- TASK INSTRUCTIONS
From the line with "Task: Open the app" to the line with "1332x906 pixels.", retype every line exactly, including those two, and leave out the rest of the data below.

DATA SUPPLIED: Begin

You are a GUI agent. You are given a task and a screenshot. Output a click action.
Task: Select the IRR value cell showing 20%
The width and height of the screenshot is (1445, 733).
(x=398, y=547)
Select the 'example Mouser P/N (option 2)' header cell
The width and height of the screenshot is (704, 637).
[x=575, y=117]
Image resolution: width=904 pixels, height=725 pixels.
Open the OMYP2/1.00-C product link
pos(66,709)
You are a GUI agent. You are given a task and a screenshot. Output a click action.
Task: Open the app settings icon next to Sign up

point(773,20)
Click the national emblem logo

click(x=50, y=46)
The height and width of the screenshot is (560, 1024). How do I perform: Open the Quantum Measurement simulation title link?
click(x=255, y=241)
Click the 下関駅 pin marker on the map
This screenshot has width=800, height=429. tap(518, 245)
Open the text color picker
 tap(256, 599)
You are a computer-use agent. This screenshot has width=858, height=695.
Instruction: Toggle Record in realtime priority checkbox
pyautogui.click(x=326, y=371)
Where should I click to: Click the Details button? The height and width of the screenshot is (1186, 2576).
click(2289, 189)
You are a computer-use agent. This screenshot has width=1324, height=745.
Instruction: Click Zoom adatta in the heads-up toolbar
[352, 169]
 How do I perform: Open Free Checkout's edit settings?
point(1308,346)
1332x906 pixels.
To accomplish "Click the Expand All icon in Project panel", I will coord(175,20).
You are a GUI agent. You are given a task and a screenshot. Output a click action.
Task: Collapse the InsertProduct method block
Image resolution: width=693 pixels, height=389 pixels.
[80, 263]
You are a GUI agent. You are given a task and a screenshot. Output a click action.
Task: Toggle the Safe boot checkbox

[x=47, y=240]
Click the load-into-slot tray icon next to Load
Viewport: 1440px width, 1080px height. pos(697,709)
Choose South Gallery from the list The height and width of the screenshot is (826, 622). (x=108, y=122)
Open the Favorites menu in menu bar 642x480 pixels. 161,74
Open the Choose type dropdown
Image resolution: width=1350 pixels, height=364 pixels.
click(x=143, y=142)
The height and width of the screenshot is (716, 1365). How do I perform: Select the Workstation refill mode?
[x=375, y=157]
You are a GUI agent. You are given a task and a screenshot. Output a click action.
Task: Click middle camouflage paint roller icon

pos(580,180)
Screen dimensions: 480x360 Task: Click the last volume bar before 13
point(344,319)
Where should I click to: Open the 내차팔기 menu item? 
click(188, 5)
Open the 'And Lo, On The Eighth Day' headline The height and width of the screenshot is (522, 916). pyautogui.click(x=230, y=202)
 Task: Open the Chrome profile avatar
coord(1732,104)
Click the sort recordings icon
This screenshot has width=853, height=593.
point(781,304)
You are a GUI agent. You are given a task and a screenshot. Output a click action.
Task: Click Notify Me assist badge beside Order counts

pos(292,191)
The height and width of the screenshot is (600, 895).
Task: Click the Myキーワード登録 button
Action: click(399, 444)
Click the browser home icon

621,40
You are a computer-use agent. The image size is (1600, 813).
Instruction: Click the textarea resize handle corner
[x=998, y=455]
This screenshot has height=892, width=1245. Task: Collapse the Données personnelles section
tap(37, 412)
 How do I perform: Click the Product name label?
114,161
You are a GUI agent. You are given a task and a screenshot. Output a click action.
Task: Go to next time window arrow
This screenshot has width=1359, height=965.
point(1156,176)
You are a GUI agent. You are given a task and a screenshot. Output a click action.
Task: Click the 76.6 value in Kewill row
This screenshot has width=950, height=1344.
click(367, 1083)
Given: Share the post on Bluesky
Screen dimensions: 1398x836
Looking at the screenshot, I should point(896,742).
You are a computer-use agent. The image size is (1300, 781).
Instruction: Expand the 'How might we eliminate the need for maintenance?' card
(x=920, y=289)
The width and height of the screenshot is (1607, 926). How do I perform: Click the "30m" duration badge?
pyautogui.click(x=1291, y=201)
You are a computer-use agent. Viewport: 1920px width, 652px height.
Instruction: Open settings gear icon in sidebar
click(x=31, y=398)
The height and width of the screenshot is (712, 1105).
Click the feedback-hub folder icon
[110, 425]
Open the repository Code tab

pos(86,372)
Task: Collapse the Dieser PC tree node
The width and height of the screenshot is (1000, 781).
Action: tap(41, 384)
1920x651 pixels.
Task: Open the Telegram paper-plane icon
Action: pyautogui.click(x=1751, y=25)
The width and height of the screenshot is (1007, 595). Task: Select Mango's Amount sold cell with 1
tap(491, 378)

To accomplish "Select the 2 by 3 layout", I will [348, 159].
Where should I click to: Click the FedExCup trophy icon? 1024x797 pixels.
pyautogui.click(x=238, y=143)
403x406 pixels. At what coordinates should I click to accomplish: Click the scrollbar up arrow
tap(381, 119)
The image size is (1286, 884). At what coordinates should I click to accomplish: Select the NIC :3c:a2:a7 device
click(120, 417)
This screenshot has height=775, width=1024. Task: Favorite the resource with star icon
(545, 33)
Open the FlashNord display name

DATA SUPPLIED: End

- RESULT OF THE EXERCISE
Task: Open the app settings icon next to Sign up

point(773,20)
Click the national emblem logo

click(x=50, y=46)
The height and width of the screenshot is (560, 1024). How do I perform: Open the Quantum Measurement simulation title link?
click(x=255, y=241)
Click the 下関駅 pin marker on the map
This screenshot has width=800, height=429. tap(518, 245)
Open the text color picker
 tap(256, 599)
You are a computer-use agent. This screenshot has width=858, height=695.
Instruction: Toggle Record in realtime priority checkbox
pyautogui.click(x=326, y=371)
Where should I click to: Click the Details button? The height and width of the screenshot is (1186, 2576).
click(2289, 189)
You are a computer-use agent. This screenshot has width=1324, height=745.
Instruction: Click Zoom adatta in the heads-up toolbar
[352, 169]
 How do I perform: Open Free Checkout's edit settings?
point(1308,346)
1332x906 pixels.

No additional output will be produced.